==== インタビュー記事
エイドリアンがメロディーと歌詞を思いつくかどうかが鍵だと?
“Dinasaur”に関しては、彼が最初、弦楽四重奏を書こうとしてたのか(注:イントロのギターシンセによるストリングフレーズのことと思われる)、それが発想の元になったのかは分からないけれど、ドラムのない中間部を彼が持ってきて、僕らでアレンジしていくつか付け足した。『Thrak』の曲は1曲もスタジオで書かれたものはないんだ。音楽的にうまくいった理由は、レコーディングの前にアルゼンチンで曲を演奏してたからじゃないかと思う。
1曲も? 本当ですか?
『Vrooom』から大きく変わった曲はそんなにないんだよ。ある曲はテンポが速くなり、ある曲は遅くなったり、少しアレンジが変わったり。アルゼンチンでの12〜16公演から全てを凝縮したと言える。そして『Thrak』をレコーディングした。“Dinasaur"の元となる部分もたくさん演奏してた。もちろん持っていたアイディアはレコーディングに反映されたけれど、全てはステージで出来上がってたし、これ以上足すものもなかったしね。皆、欠けてる部分を正しい方法で埋めたから、何回か演奏してテイクを選べさえすればよかったんだよ。
1999年にはジョン・ポール・ジョーンズと『Zooma』をレコーディングしてますね。
彼は僕のヒーローだし、ツェッペリンの曲はたくさん弾いてたんだけど、彼と会って一緒に演奏して、彼の音楽の中に入ってみるまでは、彼こそがツェッペリンの秘密兵器だったなんて気がつかなかったんだよ。
ジョン・ポール・ジョーンズはバンドへの貢献を正しく評価されていないと思います。
信じられないほど素晴らしい音楽家だし、ジミー・ペイジの名声をあげるのに貢献したのに、まるで蚊帳の外だよね。彼と演奏するのは楽しかったよ。のちにロバートがキング・クリムゾン・プロジェクトとか“fraKctalisation”と呼ぶものを始めるようになったのも、彼に導かれてのものだからね。
それはどういうことですか?
ジョンは僕とトリオをやりたかったんだけど、僕はベースとベースじゃない部分を弾いて、彼はソロとベースを弾けるようにしたかったんだ。彼は僕にもっと抽象的で、パンクで、コルトレーンみたいなソロを弾くように導いてくれた。これが『Zooma』のレコーディングであったことだね。彼はギターアンプを用意して、「俺はソロをやるから、一緒にやってみよう」と言って始めて。そうしたら、色々と面白いやり方が見つかって、それがクリムゾン・プロジェクトにも反映されているんだ。
プロジェクトの結果が2000年の『The Construkction of Light』ですね。このアルバムは4人でレコーディングされています。
ダブルトリオはよかったんだけれど、みんなにとってきつかったんだ。一番きつかったのは僕だと思う。
それはなぜ?
========
==== 記録一覧
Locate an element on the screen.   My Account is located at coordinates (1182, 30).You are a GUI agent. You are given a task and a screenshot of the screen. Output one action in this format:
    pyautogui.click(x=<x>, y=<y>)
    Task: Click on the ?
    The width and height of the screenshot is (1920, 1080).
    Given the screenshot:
========
◆ **課題**:
a – インタビューのうち、「彼は僕のヒーローだし、ツェッ」から「番きつかったのは僕だと思う。」までを、末尾の語句も含めて一字一句そのまま書き写してください。
b – インタビューの中で「『Vrooom』から大きく変わった曲は」で始まる段落を、主な事実を残したまま箇条書きにまとめ直してください。
c – インタビューを、最後の「それはなぜ?」という問いの後から書き進めてください。
これらの記録はインタビューとは無関係です。

◆ **解答**:
a –
彼は僕のヒーローだし、ツェッペリンの曲はたくさん弾いてたんだけど、彼と会って一緒に演奏して、彼の音楽の中に入ってみるまでは、彼こそがツェッペリンの秘密兵器だったなんて気がつかなかったんだよ。
ジョン・ポール・ジョーンズはバンドへの貢献を正しく評価されていないと思います。
信じられないほど素晴らしい音楽家だし、ジミー・ペイジの名声をあげるのに貢献したのに、まるで蚊帳の外だよね。彼と演奏するのは楽しかったよ。のちにロバートがキング・クリムゾン・プロジェクトとか“fraKctalisation”と呼ぶものを始めるようになったのも、彼に導かれてのものだからね。
それはどういうことですか?
ジョンは僕とトリオをやりたかったんだけど、僕はベースとベースじゃない部分を弾いて、彼はソロとベースを弾けるようにしたかったんだ。彼は僕にもっと抽象的で、パンクで、コルトレーンみたいなソロを弾くように導いてくれた。これが『Zooma』のレコーディングであったことだね。彼はギターアンプを用意して、「俺はソロをやるから、一緒にやってみよう」と言って始めて。そうしたら、色々と面白いやり方が見つかって、それがクリムゾン・プロジェクトにも反映されているんだ。
プロジェクトの結果が2000年の『The Construkction of Light』ですね。このアルバムは4人でレコーディングされています。
ダブルトリオはよかったんだけれど、みんなにとってきつかったんだ。一番きつかったのは僕だと思う。

b –
- 『Vrooom』から大きく変わった曲は多くなく、テンポが速くなったり遅くなったり、アレンジが少し変わったりした程度だった。
- アルゼンチンでの12〜16公演の成果をすべて凝縮し、そのうえで『Thrak』をレコーディングした。
- “Dinasaur”の元になる部分も、ステージで数多く演奏していた。
- 手持ちのアイディアはレコーディングに反映されたが、曲はすべてステージで完成しており、付け足すものはなかった。
- 欠けていた部分は全員が正しいやり方で埋めていたため、あとは数回演奏してテイクを選ぶだけでよかった。

c –
ちょっと大げさかもしれないし、単に僕の苦労話をしてるだけかもしれないけど、たくさん音がある中でどんな音が合うか見つけるのは本当に大変だったんだよ。だから僕らは4人になった。それで「よし隙間ができたね」となったわけだ。僕は他のミュージシャンよりも隙間がある方が好きだからね。クリムゾンで一番いいレコードだったかは分からないけれど、いい曲があると思う。レコーディングするまでライブで演奏できなかったアルバムだね。
多分、もう一度違う風にやり直せるなら、ああいう風にはやらなかったと思う。それまでステージで素材を発展させてきたからね。でも僕らはああいうやり方でやったわけで、それでライブで演奏できるようになったわけだからね。ライブレコーディングの方が強烈だと思うけれども、あのレコードはああいうものだったんだよ。
その頃、Toolとツアーに出てますね。
僕とパットはずっとToolが気になってたんだよ。それで僕らのエージェントを急かして、「彼らと演奏できないかい? なぜいつも僕らだけでツアーするんだ? 他の誰かとやれないの?」と言ったんだよ。
エージェントの反応は?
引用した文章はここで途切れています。